In contrast to the present study, the Diabetes Control and Complications Trial/Epidemiology of Diabetes Intervention and Complications study (DCCT/EDIC) (24) reported that the association of severe hypoglycemia with a CAC ≥100 Agatston units was most apparent in patients with type 1 diabetes with better glycemic control (HbA1c <7.5%). Despite this substudy finding, patients in the DCCT receiving intensive therapy demonstrated reduced long-term overall rates of CVD (25). Differences in patient types and other cohort characteristics could have contributed to the different pattern of results from those seen in the present study. In addition, CAC was measured only once in this study, years after the intensive glucose-lowering phase was completed. Thus, potential differences in baseline levels of CAC could not be determined, and progression of CAC was not assessed in the DCCT/EDIC study.

Multiple mechanisms have been proposed to account for the relationship between hypoglycemia and CVD in patients with diabetes. Falling plasma glucose concentrations, beginning at ∼70 mg/dL (∼3.9 mmol/L), is associated with acute activation of counterregulatory defense mechanisms and surges in the sympathoadrenal system, which increase cardiac workload, and provokes abnormal cardiac repolarization, vasospasm, and transient ischemia (11,12,22).
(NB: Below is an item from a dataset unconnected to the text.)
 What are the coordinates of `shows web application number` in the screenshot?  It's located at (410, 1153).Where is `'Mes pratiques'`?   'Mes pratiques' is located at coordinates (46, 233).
If these defenses fail to abort the hypoglycemic episode, lower glucose levels trigger a more intense sympathoadrenal response that causes neurogenic (or autonomic) symptoms and eventually neuroglycopenic symptoms (22). Although, these changes are transient and unlikely to exert any long-term consequences on a healthy circulation, they may be particularly injurious in patients with diabetes whose vasculature is already damaged (26).
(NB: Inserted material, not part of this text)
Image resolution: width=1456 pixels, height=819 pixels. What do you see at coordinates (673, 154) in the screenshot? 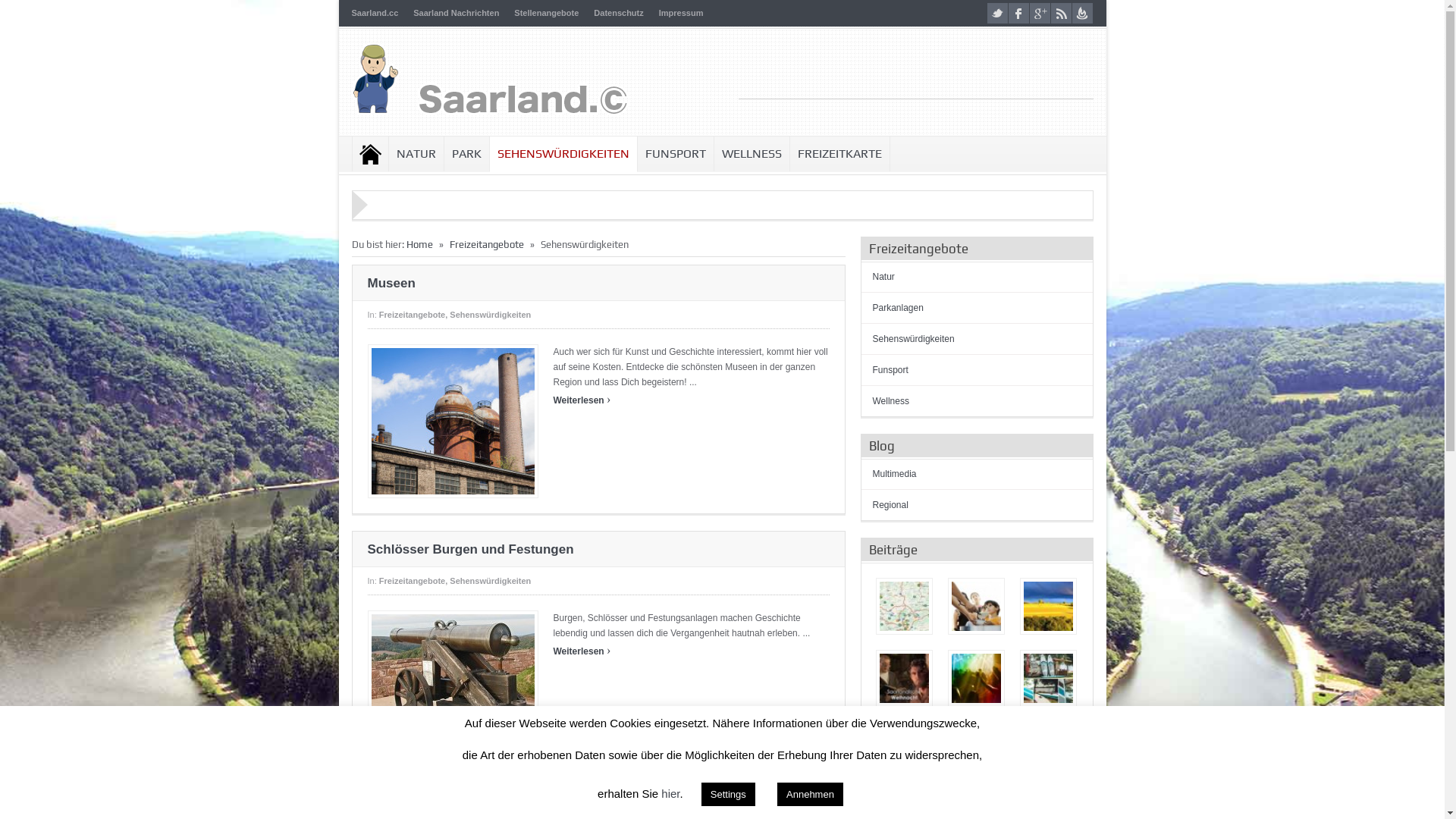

Presumably in response to these hormonal and neurologic responses, hypoglycemia can trigger inflammation, abnormalities in platelet function, and activation of the fibrinolytic system and induce oxidative stress and endothelial dysfunction (12,27), all of which may contribute to the progression of atherosclerosis. Evidence also exists that abrupt glucose fluctuations can induce oxidative stress and enhance endothelial cell apoptosis more potently than sustained hyperglycemia in patients with type 2 diabetes (2830). A similar situation may have existed in the present study in participants who experienced serious hypoglycemic episodes while receiving standard therapy because they had both low glucose episodes as well as a relatively high average HbA1c of 8.4% during the study (6). Abrupt glucose fluctuation during hypoglycemic episodes in the standard treatment group may have contributed to coronary artery injury and to progression of CAC.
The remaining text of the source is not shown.